For each record below, write an exact copy.
[Start of section]
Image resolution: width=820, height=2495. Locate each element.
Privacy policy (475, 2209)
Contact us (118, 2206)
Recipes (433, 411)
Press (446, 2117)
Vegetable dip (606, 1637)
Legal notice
[End of section]
(Response box):
Image resolution: width=820, height=2495. Locate each element.
Privacy policy (475, 2209)
Contact us (118, 2206)
Recipes (433, 411)
Press (446, 2117)
Vegetable dip (606, 1637)
Legal notice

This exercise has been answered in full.